Sweden’s Migration Agency has a calculator for application waiting times, where users can input information into a series of drop-down menus to receive an estimated waiting time on a number of issues.

These estimates are all based on online applications where the Migration Agency has not asked applicants to provide further information.

It is important to note that the result produced by the calculator states the length of time 75 percent of applicants for similar cases waited, with no information on how much longer the remaining 25 percent of applicants waited before receiving a result.

These figures also don’t include waiting times for Swedish authorities abroad (such as consulates or embassies) so if your application requires such a visit, this could lengthen the processing time of your application.

Work in Sweden

Waiting times for work permits in Sweden can vary depending on the branch you’re working in, whether you apply online or via post, and if you are applying for the first time or extending a permit.

For those applying for the first time online, as employees rather than self-employed, waiting times can range from 3-12 months, depending on the branch they are applying for.

Extension applications have longer waiting times, going up to five months for branches with a three-month wait for first-time applications, and 17 months for branches with a 12-month wait for first-time applications.

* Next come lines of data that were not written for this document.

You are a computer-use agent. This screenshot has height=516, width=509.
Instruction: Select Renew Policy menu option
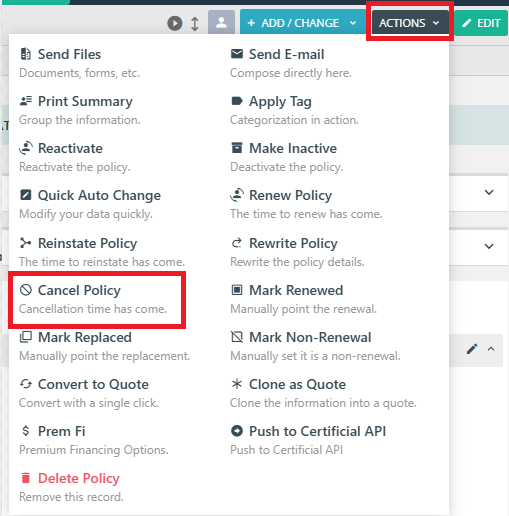[x=307, y=204]
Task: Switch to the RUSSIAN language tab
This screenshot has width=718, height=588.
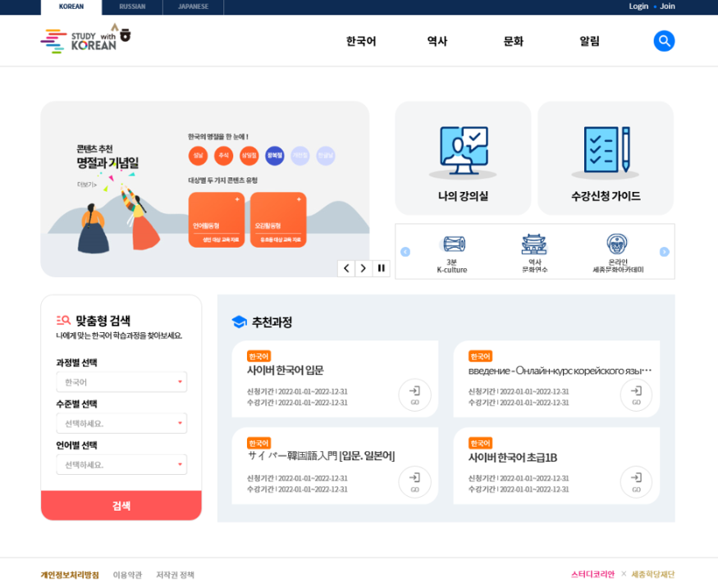Action: click(132, 7)
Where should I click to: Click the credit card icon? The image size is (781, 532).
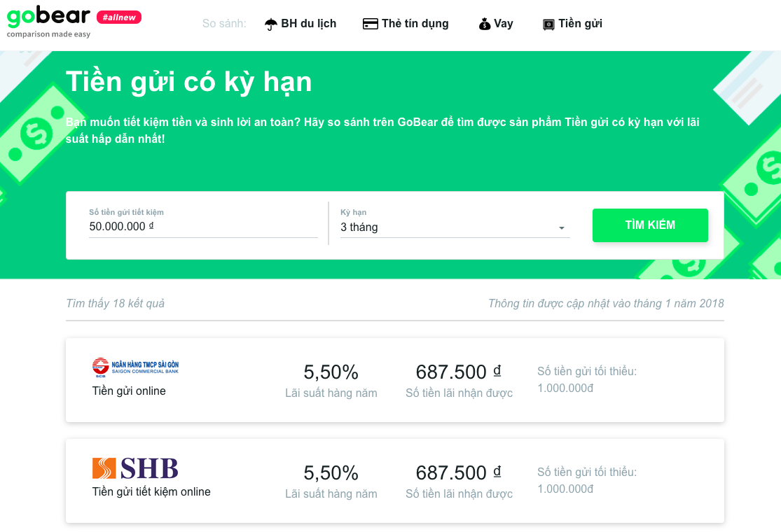point(370,24)
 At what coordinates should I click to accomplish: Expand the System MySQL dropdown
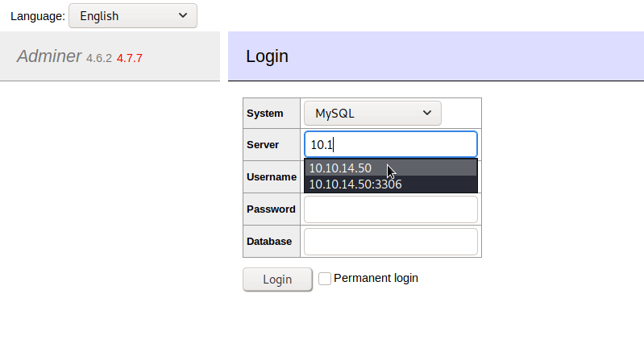click(372, 114)
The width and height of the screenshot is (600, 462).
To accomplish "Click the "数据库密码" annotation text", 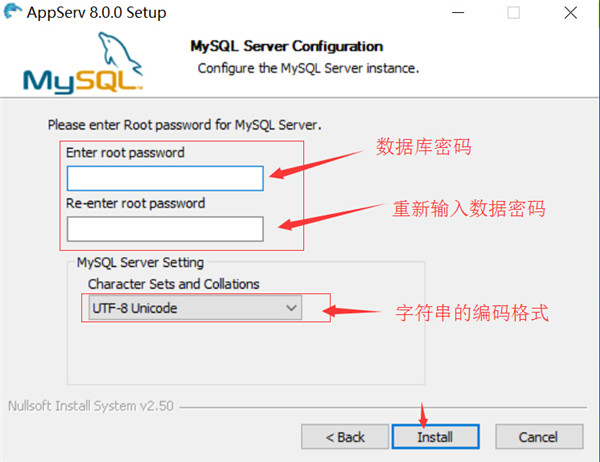I will coord(423,148).
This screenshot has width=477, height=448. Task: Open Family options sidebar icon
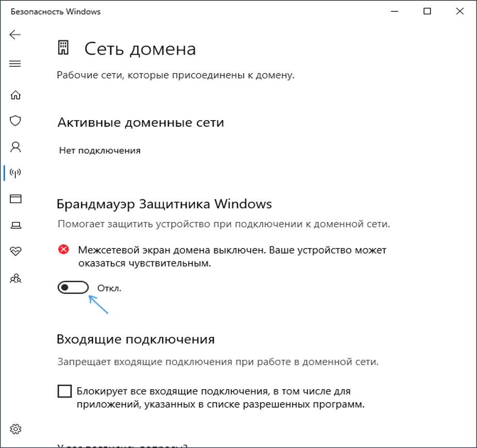coord(15,278)
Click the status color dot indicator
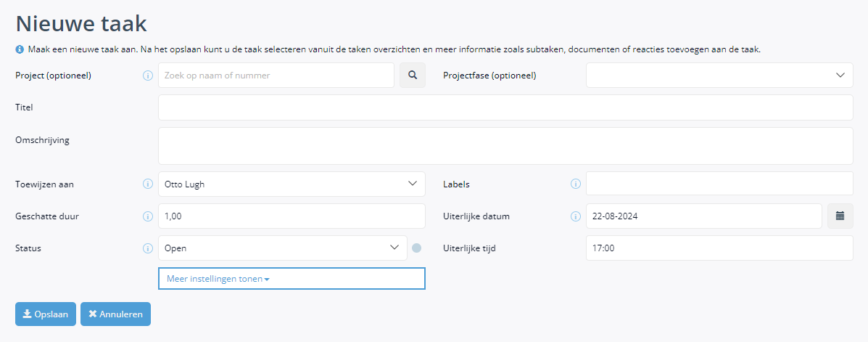Screen dimensions: 868x342 point(417,248)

The situation is worse for the self-employed. People in this category making a first-time application online can expect to wait 25 months, going up to 27 months for applying to extend a work permit.

Live with someone in Sweden

Waiting times for moving to live with someone in Sweden are also complicated to calculate, with the length of the estimated wait affected by your nationality, the nationality of the person you’re planning to move to, how they are related to you and even if you lived with the family member prior to moving to Sweden.

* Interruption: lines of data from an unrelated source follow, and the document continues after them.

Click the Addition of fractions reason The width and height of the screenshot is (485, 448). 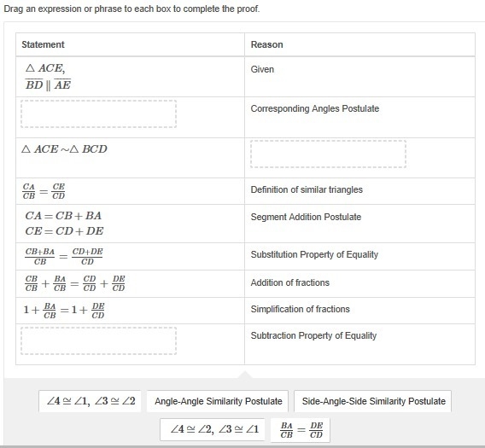tap(290, 282)
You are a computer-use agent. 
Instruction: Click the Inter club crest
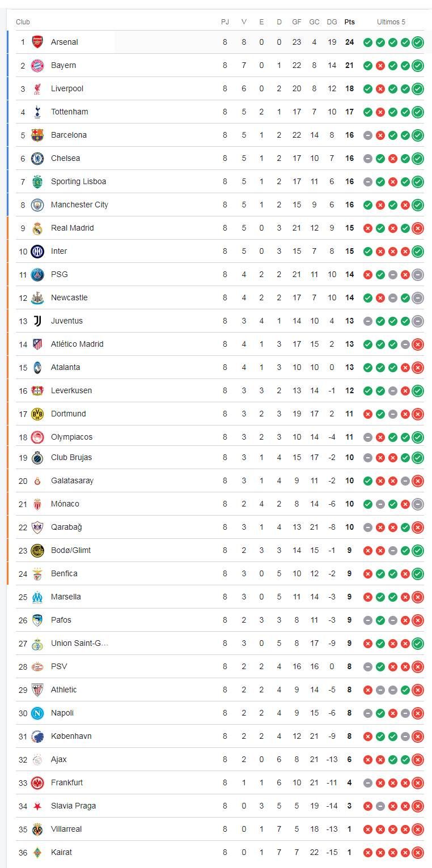[x=37, y=251]
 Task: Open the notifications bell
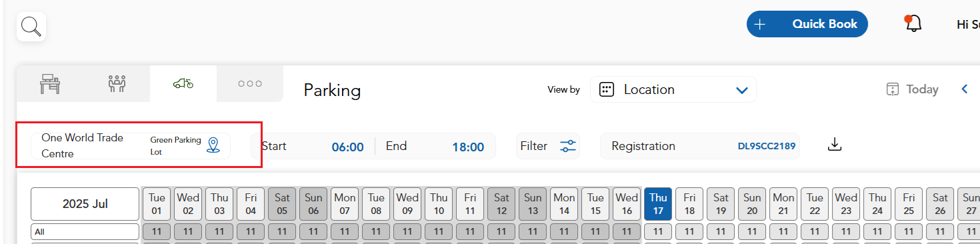pos(913,24)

In the case of an EU citizen moving to a Swedish husband, wife or partner, expect to wait 18 months if you did not live with the family member before moving to Sweden, or 16 months if you lived together for two years or more before moving.

Non-EU citizens moving to a Swedish partner can expect to wait 18 months if the couple did not live together before moving to Sweden, or 13 months if they lived together for two years or more and can provide documentation to prove it.

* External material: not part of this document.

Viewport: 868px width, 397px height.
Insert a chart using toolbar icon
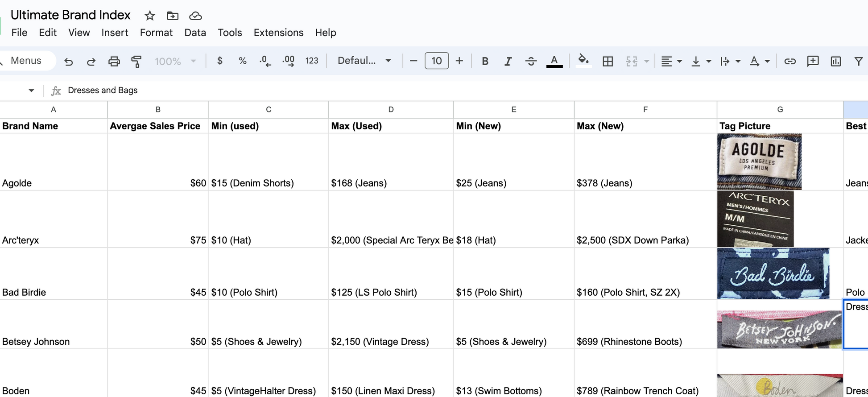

Unlike work permit applications, those applying for extensions to their applications to live with someone in Sweden can expect a shorter wait than those applying for the first time – they can expect a wait of just eight months, if they are still living with the same person they were living with when they first applied for a permit.


Prospective students have a relatively short wait compared to other groups – just three months for students applying for the first time or eight months for extension applications.

Doctoral students can also expect a three-month wait for first-time applicants, rising to six months for extension applications or ten months if applying for permanent residency as doctoral students.


Visas for visiting Sweden have some of the shortest waiting times of all: visas for visits lasting 90 days or less to the Schengen area (including Sweden) are made within just 15 days, extending to 45 days in certain circumstances.

Applications for visas to visit Sweden for more than 90 days have an expected waiting time of 3 months if applying outside of Sweden or 4 months if applying within the country.


Citizenship applicants can currently expect the longest wait of any applicant to the Migration Agency: applications for citizenship are complete within 39 months in 75 percent of cases, whereas notifications of citizenship (citizenship applications for Nordic citizens who have lived in Sweden for at least five years) take just eight months.

Residence card for EU-members’ family

Residence cards for family members of EU citizens with the right of residence in Sweden also have short waiting times in comparison to other applications: this group can expect to wait just six months before receiving a result.

Other cases

Is your case not listed in this article? Have a look at the Migration Agency’s calculator here and input your specific circumstances to find out how long the agency expects to process your case.

If your application has taken six months or more, you can send in a written request that the Swedish Migration Agency conclude your case. Once you’ve sent this request, the agency has four weeks to either conclude your case or refuse your request – meaning they may just say they need more time and you’ll be forced to just wait it out.

You can also only send a request for conclusion once per case, so you can’t ask for them to conclude your case again if they refused to do so the first time.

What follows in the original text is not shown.